Both RED (Retired. Extremely Dangerous), its sequel, RED 2, and The Losers play with the idea of government agents or soldiers who have been sold out by their country and now live on the margins of society. From those margins they are drawn back into action in order to clear their names and right wrongs that have been perpetrated against them and others. RED and RED 2 play with that idea with its tongue firmly stuck in its cheek, never taking itself too seriously, while The Losers has more of a gritty edge to it.
RED (2010) / RED 2 (2013)
Director: Robert Schwentke
Director: Dean Parisot
The original comic, RED, was created in 2003-2004 by writer Warren Ellis and artist Cully Hamner. It ran for three issues, out of the DC/Wildstorm imprint Homage Comics and told the story of retired CIA agent, Paul Moses. The comic’s story concerns the CIA’s attempt to “clean up” Moses and the things he has done by having him killed. It is dark, violent, and gritty and not comedic like the films.

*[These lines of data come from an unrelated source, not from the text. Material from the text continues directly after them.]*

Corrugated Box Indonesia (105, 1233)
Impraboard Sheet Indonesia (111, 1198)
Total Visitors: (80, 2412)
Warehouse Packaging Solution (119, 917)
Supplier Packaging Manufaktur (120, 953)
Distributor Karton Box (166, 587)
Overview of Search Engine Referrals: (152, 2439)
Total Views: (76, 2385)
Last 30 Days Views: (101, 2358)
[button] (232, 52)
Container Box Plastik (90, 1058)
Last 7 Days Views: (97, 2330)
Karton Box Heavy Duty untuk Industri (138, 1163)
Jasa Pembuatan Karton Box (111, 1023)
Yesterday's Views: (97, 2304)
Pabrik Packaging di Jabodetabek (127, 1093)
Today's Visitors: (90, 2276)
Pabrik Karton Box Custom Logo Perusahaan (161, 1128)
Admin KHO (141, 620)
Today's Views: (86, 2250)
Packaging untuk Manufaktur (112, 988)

The two films, on the other hand, are action-comedies that assemble an ensemble cast of retired agents who are trying to living out their retirements with varying degrees of success. When members of the team are killed by a corrupt CIA director hiding a political mess, they join forces to clear their names. The second movie continues their exploits when they clean up another mess connected to their past.
The Others (2010)
Director: Sylvain White
The Losers was a comic series created for DC/Vertigo by Andy Diggle and Jock that ran for 32 issues (2003-2006). (There was a previous comic series with the same name from DC with a similar premise back in the early 1970s, though that was set in World War 2, but that series is independent of the more recent one). The comic series focuses on a group of US soldiers who were abandoned by their handler during a mission that was part of the US’s “War on Terror.” The story concerns their quest to seek revenge and to set the record straight, even though the world thinks they are dead.

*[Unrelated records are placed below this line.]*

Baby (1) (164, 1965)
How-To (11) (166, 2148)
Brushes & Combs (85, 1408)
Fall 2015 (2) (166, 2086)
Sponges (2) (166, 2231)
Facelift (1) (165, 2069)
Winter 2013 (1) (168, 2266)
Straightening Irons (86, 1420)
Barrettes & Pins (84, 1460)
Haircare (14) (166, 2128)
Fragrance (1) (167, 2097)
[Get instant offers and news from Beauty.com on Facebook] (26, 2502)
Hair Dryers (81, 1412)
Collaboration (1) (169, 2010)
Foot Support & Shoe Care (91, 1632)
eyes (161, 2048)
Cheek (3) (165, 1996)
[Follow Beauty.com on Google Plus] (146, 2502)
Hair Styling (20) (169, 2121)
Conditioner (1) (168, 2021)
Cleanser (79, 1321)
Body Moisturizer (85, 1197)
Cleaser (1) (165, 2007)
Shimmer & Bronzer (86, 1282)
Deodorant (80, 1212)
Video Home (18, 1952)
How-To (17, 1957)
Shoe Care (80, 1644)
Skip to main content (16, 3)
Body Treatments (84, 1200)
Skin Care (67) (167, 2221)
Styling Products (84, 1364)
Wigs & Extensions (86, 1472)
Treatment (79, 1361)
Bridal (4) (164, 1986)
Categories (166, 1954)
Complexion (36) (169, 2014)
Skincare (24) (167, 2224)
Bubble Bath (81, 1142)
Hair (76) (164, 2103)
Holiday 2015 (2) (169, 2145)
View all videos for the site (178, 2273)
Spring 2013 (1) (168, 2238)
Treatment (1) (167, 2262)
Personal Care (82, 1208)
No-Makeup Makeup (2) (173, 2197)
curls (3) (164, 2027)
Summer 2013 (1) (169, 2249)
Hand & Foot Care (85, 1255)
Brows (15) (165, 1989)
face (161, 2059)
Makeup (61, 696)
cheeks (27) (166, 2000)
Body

The film version of the The Losers (2010) plays the comic book story in a straightforward way. I’d read the comic years before I saw the film and wondered why it was so familiar because I’d forgotten I’d read the comics. It is one of those comics which seemed to be easy to transfer to the cinematic screen with little being lost. The film does the whole ensemble cast thing like RED/RED 2 (with Jeffrey Dean Morgan, Zoe Saldana, Chris Evans, and Idris Elba) and there are no real surprises in the outcome of the story.
There was also a film called The Losers/Nam’s Angels produced in the Philippines in 1970 which also played with the idea of a team of outcasts operating behind enemy lines.